**Problem statement**
Arrange the lines below as a numbered list, from the line with "Where should I" to the line with "coord(49,5)", both included. Leave out blank lines and pictures, and list only these lines.

Item position lines
— START —
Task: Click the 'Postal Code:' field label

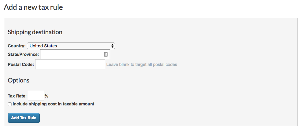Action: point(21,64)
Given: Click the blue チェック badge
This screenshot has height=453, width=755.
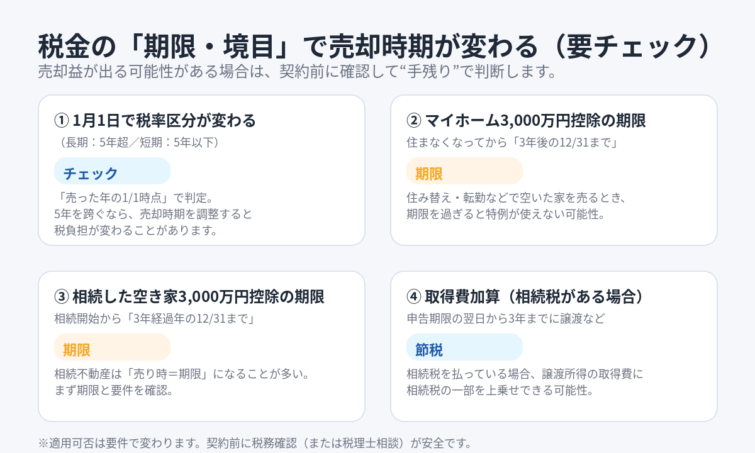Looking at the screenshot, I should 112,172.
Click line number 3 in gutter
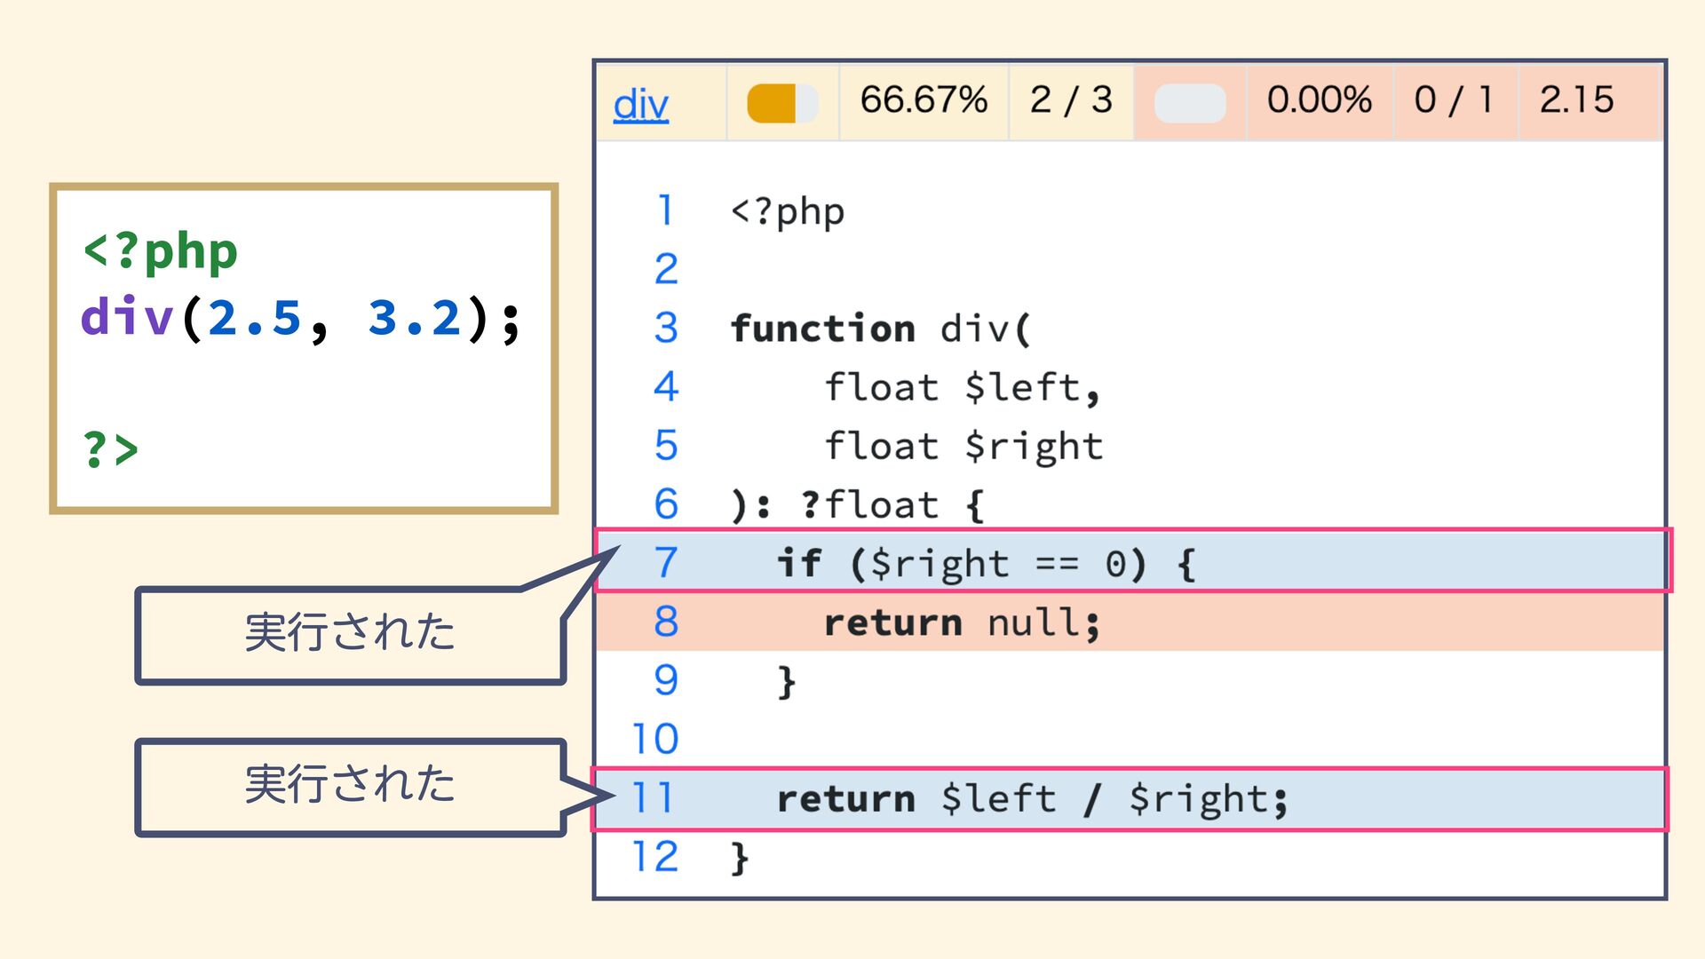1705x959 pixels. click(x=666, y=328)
— END —
— START —
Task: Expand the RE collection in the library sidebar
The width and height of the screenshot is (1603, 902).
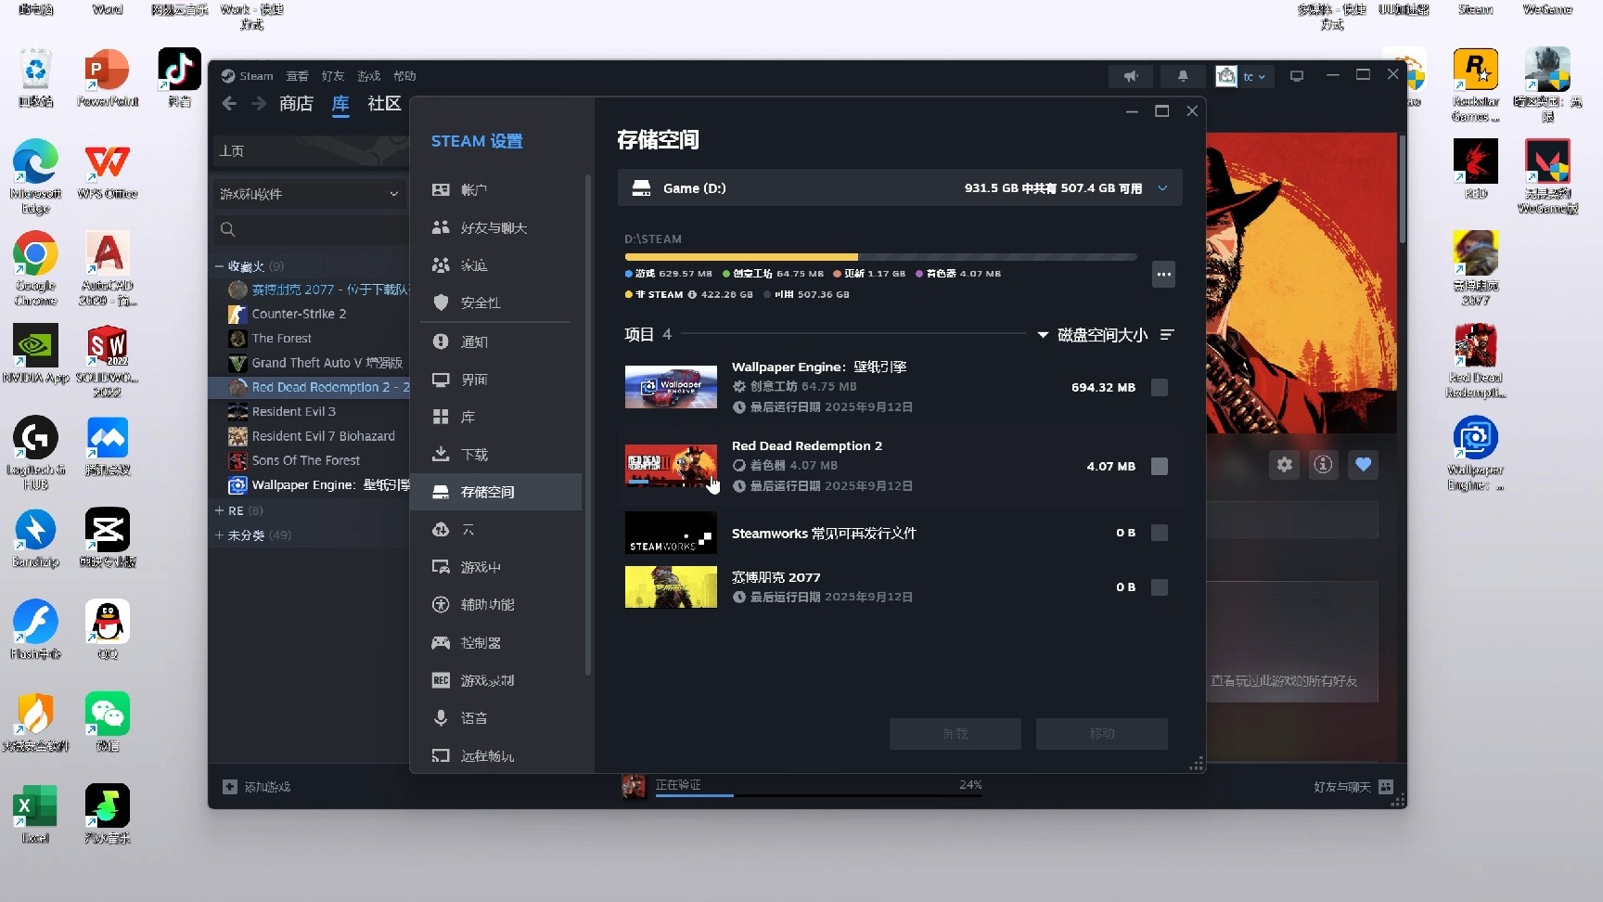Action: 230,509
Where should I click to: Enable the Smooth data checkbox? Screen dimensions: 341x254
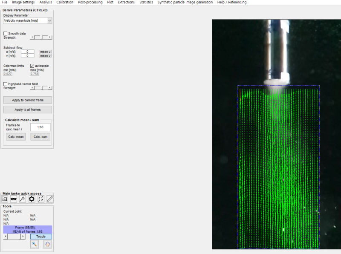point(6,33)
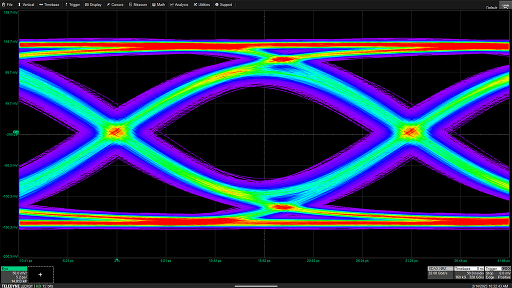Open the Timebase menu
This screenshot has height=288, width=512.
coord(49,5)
— END —
**Answer below**
1. Where should I click to: Enable the Smooth data checkbox? Screen dimensions: 341x254
2. point(6,33)
3. Open the Timebase menu
4. This screenshot has height=288, width=512.
5. coord(49,5)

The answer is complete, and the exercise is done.